--- Work order ---
Below are several entries. Transcribe exactly those lines that fall from the one with "The height and width of the screenshot is (731, 1024)." through the one with "Where should I", end lines included.

Top of Task material

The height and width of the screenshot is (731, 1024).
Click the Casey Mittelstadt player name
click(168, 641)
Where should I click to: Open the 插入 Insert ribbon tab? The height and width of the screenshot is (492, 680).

Bottom of Task material
Top of Task material

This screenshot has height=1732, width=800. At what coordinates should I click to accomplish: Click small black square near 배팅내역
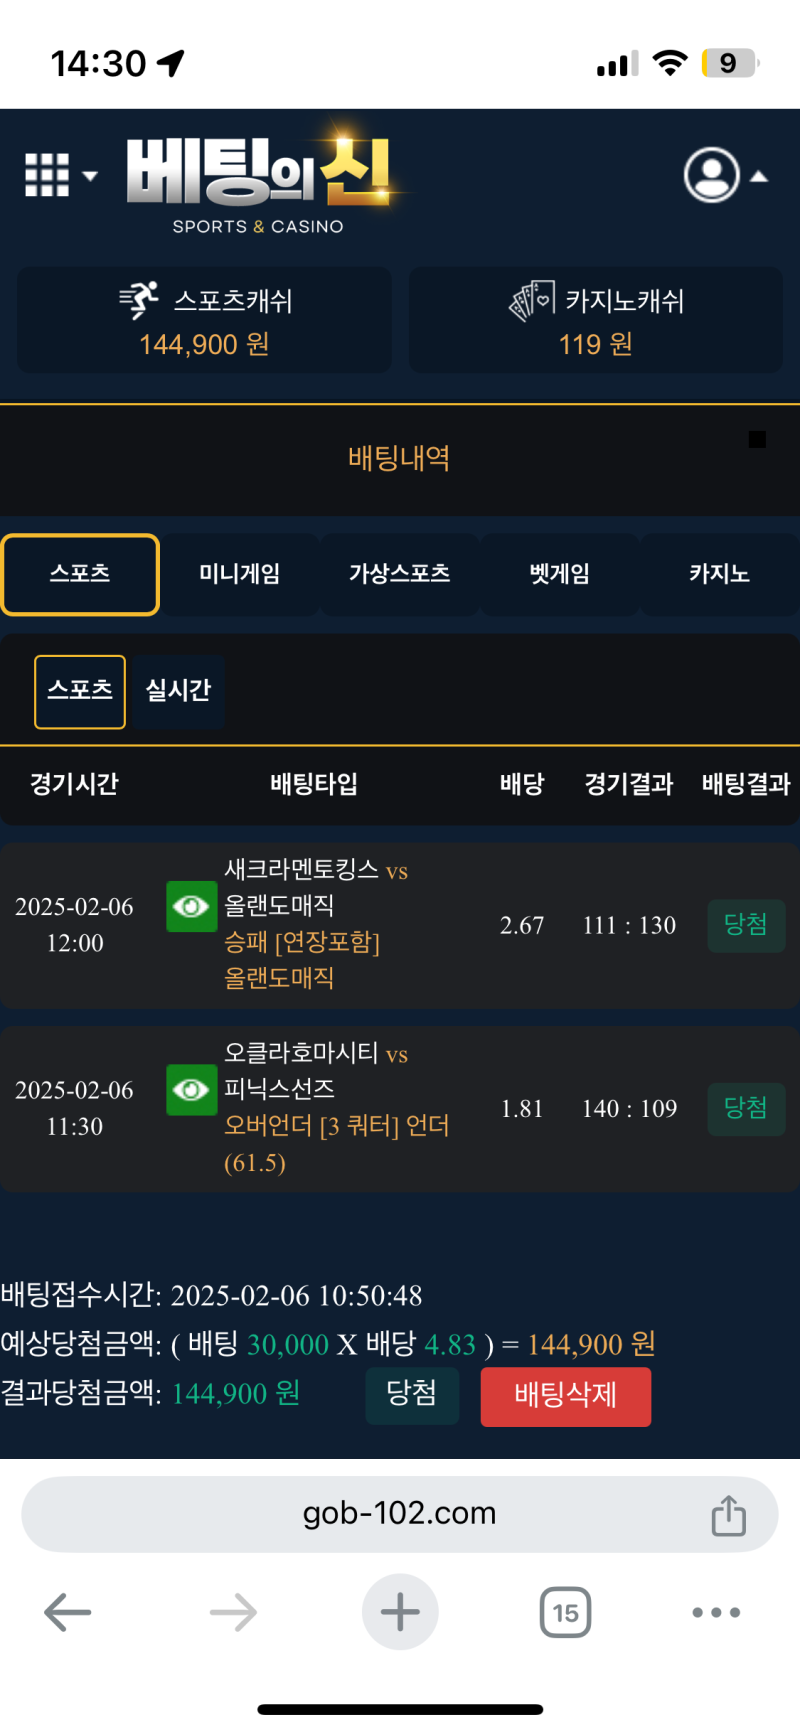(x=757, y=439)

Bottom of Task material

--- Response area ---
The height and width of the screenshot is (731, 1024).
Click the Casey Mittelstadt player name
click(168, 641)
Where should I click to: Open the 插入 Insert ribbon tab? The height and width of the screenshot is (492, 680).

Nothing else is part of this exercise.